Court of Appeals of Wisconsin
Jan 22, 1998
Case No. 96-2827-CR (Wis. Ct. App. Jan. 22, 1998)

Opinion

Case No. 96-2827-CR.

Opinion Released: January 22, 1998 Opinion Filed: January 22, 1998 This opinion will not be published. See RULE 809.23(1)(b)5, STATS.

APPEAL from a judgment and an order of the circuit court for Rock County: JAMES E. WELKER, Judge. Affirmed.

Before Vergeront, Roggensack and Deininger, JJ.


Barry Bartle appeals from a judgment of conviction for interfering with the custody of a child and for violating a restraining order, and from an order denying postconviction relief. The issues are whether the trial court erroneously exercised its discretion because it: (1) admitted other acts evidence; (2) denied Bartle's motions for a mistrial and for postconviction relief predicated on the admission of the other acts evidence; and (3) inquired about Bartle's sentence credit before it imposed sentence, in alleged violation of State v. Walker , 117 Wis.2d 579, 586, 345 N.W.2d 413, 416 (1984). We conclude that the trial court properly exercised its discretion because it: (1) admitted the other acts evidence to show Bartle's knowledge that his conduct was unlawful; (2) properly denied Bartle's related motions for a mistrial and for postconviction relief; and (3) did not violate Walker when it imposed sentence. Therefore, we affirm.
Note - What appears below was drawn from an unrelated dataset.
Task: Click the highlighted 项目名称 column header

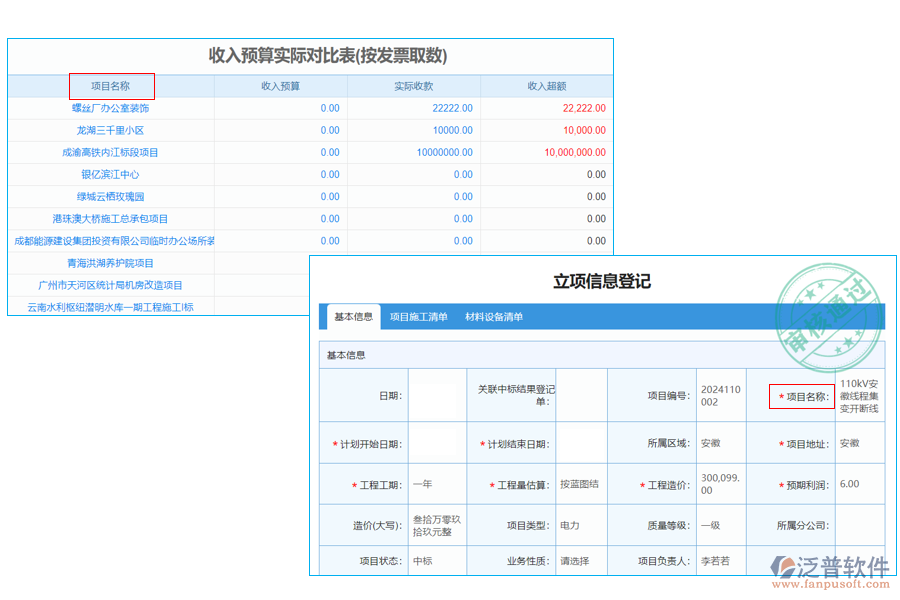Action: click(110, 86)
Bartle was charged with interfering with the custody of a child, contrary to § 948.31(1)(b), STATS., and for violating a restraining order, contrary to § 813.125(7), STATS. Bartle allegedly helped his girlfriend abduct her four-year-old daughter, in violation of a custody order which awarded primary physical placement of the child with the child's father. Bartle was also charged with violating a restraining order which prohibited him from having any contact with the child's father and his wife. A jury found Bartle guilty of both charges and the trial court imposed a ten-year sentence on the interference conviction, and a ninety-day concurrent sentence on the restraining order conviction.

The evidence which Bartle contends should have been excluded as other acts evidence under § 904.04(2), STATS., was from a social worker who testified that she conducted an investigation and recommended that Bartle have no contact with the child. She also testified that Bartle was in court for the entire hearing which resulted in that no-contact order.
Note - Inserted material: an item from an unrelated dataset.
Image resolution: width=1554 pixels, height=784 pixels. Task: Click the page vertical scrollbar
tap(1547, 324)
Bartle moved to strike the social worker's testimony as "irrelevant, inflammatory, and prejudicial . . . . It's other bad acts evidence coming in through the back door." The trial court denied Bartle's motion and ruled that this testimony was relevant to rebut Bartle's defense of ignorance of the order which he allegedly violated. Bartle unsuccessfully moved for a mistrial and for postconviction relief on this same ground. He raises these same issues on appeal.

Section 904.04(2), STATS., provides that:

Evidence of other crimes, wrongs, or acts is not admissible to prove the character of a person in order to show that the person acted in conformity therewith. This subsection does not exclude the evidence when offered for other purposes, such as proof of motive, opportunity, intent, preparation, plan, knowledge, identity, or absence of mistake or accident.

"[Once the trial] court determines that evidence is admissible under § 904.04(2), it must next determine whether the probative value of the evidence is substantially outweighed by the danger of unfair prejudice under § 904.03, STATS." State v. Plymesser , 172 Wis.2d 583, 592, 493 N.W.2d 367, 372 (1992). We review rulings on other acts evidence to determine whether the trial court properly exercised its discretion. See, e.g., State v. Peters , 192 Wis.2d 674, 695, 534 N.W.2d 867, 875 (1995).

Bartle claimed that the social worker's investigation and the no-contact order impugned his credibility and suggested to the jury that he had been a child abuser. The trial court disagreed. The trial court summarized the social worker's trial testimony and determined that it was relevant and not unfairly prejudicial. The court reasoned that the fact that the social worker conducted an investigation was not inherently prejudicial to Bartle because "[s]ocial workers do custody studies every day and make recommendations to the court, and the fact that there was a social worker involved in making some kind of a custody investigation would not have any bearing on whether or not there was some kind of improper activity." Further, the trial court concluded that this evidence demonstrated proof of Bartle's knowledge that he was not merely assisting his girlfriend in obtaining her child, but doing so in violation of a custody order.

We conclude that the trial court did not erroneously exercise its discretion when it ruled that the social worker's testimony regarding her investigation and the no-contact order constituted proof of Bartle's knowledge that he was violating a court order. Bartle's knowledge rebutted the defense that he was unaware of the impropriety of his conduct. We also conclude that the trial court's explanation that the testimony was relevant and not unfairly prejudicial was a proper exercise of the court's discretion.

The trial court expressly precluded evidence on why this order had been entered, and it precluded evidence of Bartle's prior conviction for sexual assault.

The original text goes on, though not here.